A tale of two cell phones
To decide the issue, the United States Supreme Court combined two different cases, each with different levels of technology and intrusion. In the featured case, California police stopped David Riley for expired registration and arrested him for driving with a suspended license. Police searched Riley incident to arrest and found a smart phone in Riley’s pants pocket.2 Based upon Riley’s possession of items associated with the Bloods street gang, the officer accessed information on the phone and saw the abbreviation for Crip Killers in either texts or the contact list. Two hours after the arrest, a detective specializing in gangs went through the phone at the police station looking for gang videos and pictures of gang members with guns. He found a picture of Riley standing in front of a car that had been involved in a shooting a few weeks earlier. Police ultimately charged Riley with that shooting, and Riley moved to suppress the evidence seized from the cell phone. The California Court of Appeals affirmed the conviction, holding that the Fourth Amendment permits a warrantless search of cell phone data incident to arrest so long as the cell phone was immediately associated with the arrestee’s person.
    The undercard case involved more dated technology and less police intrusion. There, police observed Brima Wurie make an apparent drug sale from a car. He was arrested and taken to the station. There, police seized two cell phones, one of which was a flip phone, from Wurie’s person.3 The flip phone kept receiving calls from a source identified as “my house” on the phone’s external screen. The police flipped the phone open and saw a picture of a woman and a baby set as the phone’s wallpaper. The police pressed one button on the phone to access its call log, and then another button to determine the phone number associated with the “my house” label.4 They next used an online phone directory to trace that phone number to an apartment building. At the building, the officers observed Wurie’s name on the mailbox and a woman in the window who resembled the woman on the phone’s wallpaper.5 The officers secured the apartment, got a search warrant, and found 215 grams of crack cocaine, marijuana, drug paraphernalia, a firearm, ammunition, and cash inside. Wurie moved to suppress, and a divided panel of the First Circuit Court of Appeals held that the search violated the Fourth Amendment. By granting review in both of these cases, the United States Supreme Court perfectly positioned itself to craft an elegant and nuanced opinion that could apply to the broadest range of issues attendant to cell phone searches incident to arrest without arbitrary line-drawing.

“Get a warrant.”
In an ostensibly unanimous opinion, the United States Supreme Court held that the searches in each case were unreasonable without a search warrant.6 To those who had been following the issues and the cases, this result was not as surprising as the broad agreement among the members of the Court. Only Justice Alito drafted a separate opinion, and that was a concurrence.7 No one dissented.
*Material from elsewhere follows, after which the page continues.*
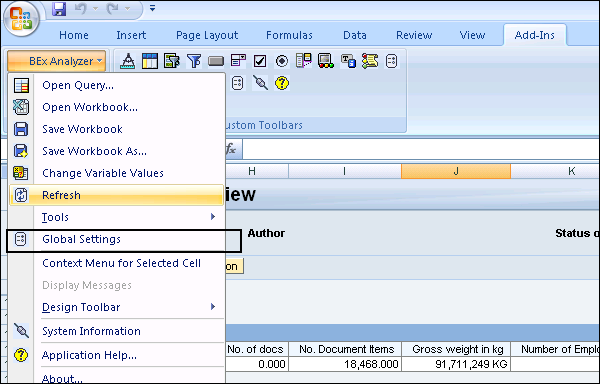Image resolution: width=600 pixels, height=384 pixels.
Task: Insert Analysis Grid table icon
Action: click(x=150, y=61)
    Writing for the Court, Chief Justice Roberts first set out the rationale behind the search incident to arrest exception to the warrant requirement. A search incident to arrest is justified to protect officer safety and prevent the destruction of evidence. However, Justice Roberts acknowledged that the Court had held in United States v. Robinson that there was no need for a case-by-case adjudication of whether the officer actually had any basis to be concerned for his safety or that evidence would be destroyed.8 Rather, the Court had held that a search incident to arrest required no additional justification because a custodial arrest of a suspect based upon probable cause rendered any subsequent search of items closely associated with the suspect as reasonable under the Fourth Amendment. And yet, in Arizona v. Gant the Court re-examined search-incident-to-arrest justification on a categorical basis (rather than a case-by-case adjudication) where its application to a car would have untethered the rule from the justifications underlying the exception. That is pretty much what the Court did in this case as well, categorically removing a particular “effect” from the search-incident-to-arrest exception to the warrant requirement.
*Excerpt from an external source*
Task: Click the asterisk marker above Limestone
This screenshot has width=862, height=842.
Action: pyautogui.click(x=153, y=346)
    First, Chief Justice Roberts explained that digital data stored on a cell phone cannot itself be used as a weapon to harm an arresting officer or to effectuate the arrestee’s escape.9 Additionally, he rejected the argument that it might ensure safety in more indirect ways, such as providing police access to information about the defendant’s friends who might be headed to the scene. According to Justice Roberts, as legitimate the interest in officer safety may be, this indirect danger was too speculative to warrant an across-the-board exception. Such concerns are better addressed on a case-by-case basis under the exigent circumstances exception to the warrant requirement.
    Second, the possibilities of remote wiping and data encryption also did not justify an across-the-board exception to the warrant requirement. There was little reason to believe that either problem was prevalent as briefing revealed only a couple of anecdotal examples of remote wiping. Moreover, it could be prevented by either turning off the phone and removing the battery or by placing the phone in a sandwich bag made of aluminum foil (a “Faraday bag”) to interrupt the signal. And again, if police are truly confronted with a now-or-never situation, they may be able to rely upon the exigent circumstances exception on a case-by-case basis.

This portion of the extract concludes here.